───── The data

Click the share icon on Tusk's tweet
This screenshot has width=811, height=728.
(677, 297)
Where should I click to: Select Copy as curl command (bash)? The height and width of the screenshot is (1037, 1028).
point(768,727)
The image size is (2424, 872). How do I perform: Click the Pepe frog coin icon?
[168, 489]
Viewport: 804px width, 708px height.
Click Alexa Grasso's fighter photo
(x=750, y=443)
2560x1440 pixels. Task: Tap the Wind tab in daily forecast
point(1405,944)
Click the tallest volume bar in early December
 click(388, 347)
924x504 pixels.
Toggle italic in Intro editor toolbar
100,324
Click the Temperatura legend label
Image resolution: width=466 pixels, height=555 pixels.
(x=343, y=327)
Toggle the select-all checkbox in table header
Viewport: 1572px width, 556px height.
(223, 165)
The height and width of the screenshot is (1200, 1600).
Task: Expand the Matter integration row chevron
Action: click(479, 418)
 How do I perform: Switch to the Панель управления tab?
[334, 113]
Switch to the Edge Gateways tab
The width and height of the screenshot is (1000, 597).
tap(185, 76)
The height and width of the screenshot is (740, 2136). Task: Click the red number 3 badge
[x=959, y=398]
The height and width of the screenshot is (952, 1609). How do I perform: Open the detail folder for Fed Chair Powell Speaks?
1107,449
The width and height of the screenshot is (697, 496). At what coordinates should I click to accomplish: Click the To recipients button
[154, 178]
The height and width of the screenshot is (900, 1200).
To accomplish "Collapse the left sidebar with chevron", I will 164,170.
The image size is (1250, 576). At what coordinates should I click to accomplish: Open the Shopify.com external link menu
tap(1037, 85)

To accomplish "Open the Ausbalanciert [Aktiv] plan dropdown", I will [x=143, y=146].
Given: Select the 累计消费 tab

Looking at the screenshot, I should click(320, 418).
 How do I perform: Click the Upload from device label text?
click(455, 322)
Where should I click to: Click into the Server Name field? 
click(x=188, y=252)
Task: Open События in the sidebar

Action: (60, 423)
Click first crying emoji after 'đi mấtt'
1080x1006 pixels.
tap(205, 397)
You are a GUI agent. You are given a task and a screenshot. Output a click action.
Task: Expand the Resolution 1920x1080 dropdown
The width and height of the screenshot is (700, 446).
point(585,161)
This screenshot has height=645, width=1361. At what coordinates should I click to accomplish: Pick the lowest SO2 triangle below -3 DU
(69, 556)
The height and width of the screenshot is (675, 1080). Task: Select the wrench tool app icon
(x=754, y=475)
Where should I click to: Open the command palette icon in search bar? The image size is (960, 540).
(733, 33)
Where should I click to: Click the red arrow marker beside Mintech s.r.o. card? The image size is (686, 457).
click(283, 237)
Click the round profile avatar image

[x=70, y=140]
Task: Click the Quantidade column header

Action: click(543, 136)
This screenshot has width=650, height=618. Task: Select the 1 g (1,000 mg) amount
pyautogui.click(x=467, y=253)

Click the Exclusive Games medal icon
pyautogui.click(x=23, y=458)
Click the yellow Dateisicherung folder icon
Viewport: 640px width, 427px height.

──────────

_Aim of the exercise_. Copy out every line from the records that has the word "will".

_Exercise response_.
To accomplish "Collapse the left sidebar with chevron", I will 164,170.
To accomplish "Open the Ausbalanciert [Aktiv] plan dropdown", I will [x=143, y=146].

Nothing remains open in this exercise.